(WHAT TO WORK ON) In the AHA notice inviting nominations for the 2007 election, which division oversees the American Historical Review?

AHA Activities

Nominations Invited for 2007 Election

AHA Staff | Jan 1, 2007

Dear AHA Members:

The 2006–07 Nominating Committee will meet in early February 2007 to recommend two candidates for each of the following positions:

  1. President-elect (by rotation, U.S.).
  2. Vice President of the Professional Division.
  3. Two places on the AHA Council, which governs the Association. One position traditionally has been held by a public historian.
  4. A member of the Professional Division, which deals with the rights and responsibilities of historians, professional conduct, the job market, data collection, membership, and professional service prizes.
  5. A member of the Research Division, which promotes research and new research tools, governs relationships with fellow professional organizations, establishes and awards research grants and fellowships, and oversees the American Historical Review and the annual meeting, including appointing the chair of the Program Committee.
  6. A member of the Teaching Division, which supervises AHA educational activities and the Association’s educational publications, promotes history education, and encourages new methods of instruction and cooperation in the development of curricula and other teaching activities.
  7. A member of the Committee on Committees, which names members to appointive committees, including book prize committees, standing committees, and grant and fellowship committees. It also appoints AHA delegates to learned and professional societies.

(MATERIAL)
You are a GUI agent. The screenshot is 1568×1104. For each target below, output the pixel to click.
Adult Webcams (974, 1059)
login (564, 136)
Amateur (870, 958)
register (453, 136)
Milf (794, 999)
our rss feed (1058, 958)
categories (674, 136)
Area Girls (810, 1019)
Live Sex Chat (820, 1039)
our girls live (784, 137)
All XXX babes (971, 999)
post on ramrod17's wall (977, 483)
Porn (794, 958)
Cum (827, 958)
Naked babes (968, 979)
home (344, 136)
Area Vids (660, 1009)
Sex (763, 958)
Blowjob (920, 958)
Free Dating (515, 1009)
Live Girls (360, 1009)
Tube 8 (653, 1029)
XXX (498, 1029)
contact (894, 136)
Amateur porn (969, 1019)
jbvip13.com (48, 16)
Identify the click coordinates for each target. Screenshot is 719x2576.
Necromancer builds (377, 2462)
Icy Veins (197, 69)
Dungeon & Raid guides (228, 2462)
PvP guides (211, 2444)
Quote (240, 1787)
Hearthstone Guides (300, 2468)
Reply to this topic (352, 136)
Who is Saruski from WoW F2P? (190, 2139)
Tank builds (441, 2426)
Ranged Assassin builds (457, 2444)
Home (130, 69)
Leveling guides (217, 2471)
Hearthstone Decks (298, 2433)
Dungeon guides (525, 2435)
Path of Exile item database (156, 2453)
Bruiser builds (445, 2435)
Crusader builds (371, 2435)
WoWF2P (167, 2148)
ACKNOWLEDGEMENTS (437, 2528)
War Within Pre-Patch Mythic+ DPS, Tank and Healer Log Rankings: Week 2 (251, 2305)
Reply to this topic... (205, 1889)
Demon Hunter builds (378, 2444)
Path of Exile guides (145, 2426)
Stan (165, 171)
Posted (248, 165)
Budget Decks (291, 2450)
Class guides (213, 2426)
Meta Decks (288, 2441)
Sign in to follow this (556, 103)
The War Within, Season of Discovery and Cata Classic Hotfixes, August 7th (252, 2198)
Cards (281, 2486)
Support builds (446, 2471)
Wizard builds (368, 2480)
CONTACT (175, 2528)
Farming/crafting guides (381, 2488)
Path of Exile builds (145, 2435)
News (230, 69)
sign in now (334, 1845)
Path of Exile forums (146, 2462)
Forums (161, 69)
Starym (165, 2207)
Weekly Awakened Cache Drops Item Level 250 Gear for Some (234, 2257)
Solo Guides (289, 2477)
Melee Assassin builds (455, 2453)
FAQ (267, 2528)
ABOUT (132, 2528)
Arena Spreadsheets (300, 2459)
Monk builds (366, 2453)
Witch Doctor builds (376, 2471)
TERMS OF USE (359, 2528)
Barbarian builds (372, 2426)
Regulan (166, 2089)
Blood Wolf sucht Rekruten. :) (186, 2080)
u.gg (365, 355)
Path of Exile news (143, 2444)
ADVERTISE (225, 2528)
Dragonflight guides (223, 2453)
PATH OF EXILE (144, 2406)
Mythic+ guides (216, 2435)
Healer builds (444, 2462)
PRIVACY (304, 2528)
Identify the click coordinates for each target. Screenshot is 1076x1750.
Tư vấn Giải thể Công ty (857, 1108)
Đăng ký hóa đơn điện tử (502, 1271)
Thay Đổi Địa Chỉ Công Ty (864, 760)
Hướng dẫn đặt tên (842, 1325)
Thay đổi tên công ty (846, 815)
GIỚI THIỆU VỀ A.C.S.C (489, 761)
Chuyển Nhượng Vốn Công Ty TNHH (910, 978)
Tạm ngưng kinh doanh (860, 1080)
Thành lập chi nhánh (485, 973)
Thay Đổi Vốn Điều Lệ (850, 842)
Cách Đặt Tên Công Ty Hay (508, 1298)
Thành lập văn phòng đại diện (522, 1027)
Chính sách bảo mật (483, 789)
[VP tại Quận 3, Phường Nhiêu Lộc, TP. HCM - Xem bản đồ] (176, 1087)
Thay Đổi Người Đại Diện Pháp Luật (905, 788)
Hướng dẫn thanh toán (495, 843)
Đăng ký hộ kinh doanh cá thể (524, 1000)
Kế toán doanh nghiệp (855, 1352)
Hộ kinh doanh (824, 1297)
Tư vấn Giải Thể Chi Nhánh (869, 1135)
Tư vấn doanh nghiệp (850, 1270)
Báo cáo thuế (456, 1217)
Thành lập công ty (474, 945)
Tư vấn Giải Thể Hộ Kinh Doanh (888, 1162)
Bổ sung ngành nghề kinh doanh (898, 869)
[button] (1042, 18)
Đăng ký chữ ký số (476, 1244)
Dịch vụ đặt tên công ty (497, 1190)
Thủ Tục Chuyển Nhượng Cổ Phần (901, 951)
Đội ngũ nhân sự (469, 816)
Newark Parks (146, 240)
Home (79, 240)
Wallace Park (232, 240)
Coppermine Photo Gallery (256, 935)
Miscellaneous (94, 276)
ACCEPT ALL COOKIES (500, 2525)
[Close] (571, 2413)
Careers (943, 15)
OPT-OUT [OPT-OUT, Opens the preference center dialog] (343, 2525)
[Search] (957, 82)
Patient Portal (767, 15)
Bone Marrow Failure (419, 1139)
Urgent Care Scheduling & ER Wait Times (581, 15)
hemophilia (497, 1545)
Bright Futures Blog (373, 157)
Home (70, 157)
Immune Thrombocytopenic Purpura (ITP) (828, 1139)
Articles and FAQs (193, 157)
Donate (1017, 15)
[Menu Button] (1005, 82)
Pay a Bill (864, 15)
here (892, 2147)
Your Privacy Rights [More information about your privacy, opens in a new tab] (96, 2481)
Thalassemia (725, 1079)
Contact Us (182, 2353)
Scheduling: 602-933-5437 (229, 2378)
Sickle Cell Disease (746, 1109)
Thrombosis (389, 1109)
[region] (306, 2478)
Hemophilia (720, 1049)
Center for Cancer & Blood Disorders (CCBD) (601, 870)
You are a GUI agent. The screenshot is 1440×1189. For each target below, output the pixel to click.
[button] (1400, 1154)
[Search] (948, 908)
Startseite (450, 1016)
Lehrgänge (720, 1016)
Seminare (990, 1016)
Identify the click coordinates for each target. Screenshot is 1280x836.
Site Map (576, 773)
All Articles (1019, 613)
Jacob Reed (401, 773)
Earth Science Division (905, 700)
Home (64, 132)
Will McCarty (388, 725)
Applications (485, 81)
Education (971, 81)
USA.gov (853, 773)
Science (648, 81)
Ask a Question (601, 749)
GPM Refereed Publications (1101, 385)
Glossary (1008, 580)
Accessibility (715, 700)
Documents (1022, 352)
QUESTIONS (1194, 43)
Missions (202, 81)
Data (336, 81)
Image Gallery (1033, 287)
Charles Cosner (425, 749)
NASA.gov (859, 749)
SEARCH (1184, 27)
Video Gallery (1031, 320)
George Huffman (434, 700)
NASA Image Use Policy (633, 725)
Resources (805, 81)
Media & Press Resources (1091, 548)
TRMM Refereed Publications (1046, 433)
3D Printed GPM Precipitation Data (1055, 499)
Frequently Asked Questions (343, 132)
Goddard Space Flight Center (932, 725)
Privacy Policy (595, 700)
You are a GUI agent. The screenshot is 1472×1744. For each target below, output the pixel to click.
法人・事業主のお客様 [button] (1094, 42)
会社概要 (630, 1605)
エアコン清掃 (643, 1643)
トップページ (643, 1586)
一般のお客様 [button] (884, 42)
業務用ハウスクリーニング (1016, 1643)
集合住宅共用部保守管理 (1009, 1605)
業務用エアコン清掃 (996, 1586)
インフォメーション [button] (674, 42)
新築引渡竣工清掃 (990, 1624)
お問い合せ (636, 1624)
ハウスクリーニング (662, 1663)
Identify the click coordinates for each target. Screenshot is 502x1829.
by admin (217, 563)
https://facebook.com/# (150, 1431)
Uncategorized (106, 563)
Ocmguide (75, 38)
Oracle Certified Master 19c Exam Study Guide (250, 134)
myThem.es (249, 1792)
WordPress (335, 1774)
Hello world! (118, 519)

(RESPONSE) The Research Division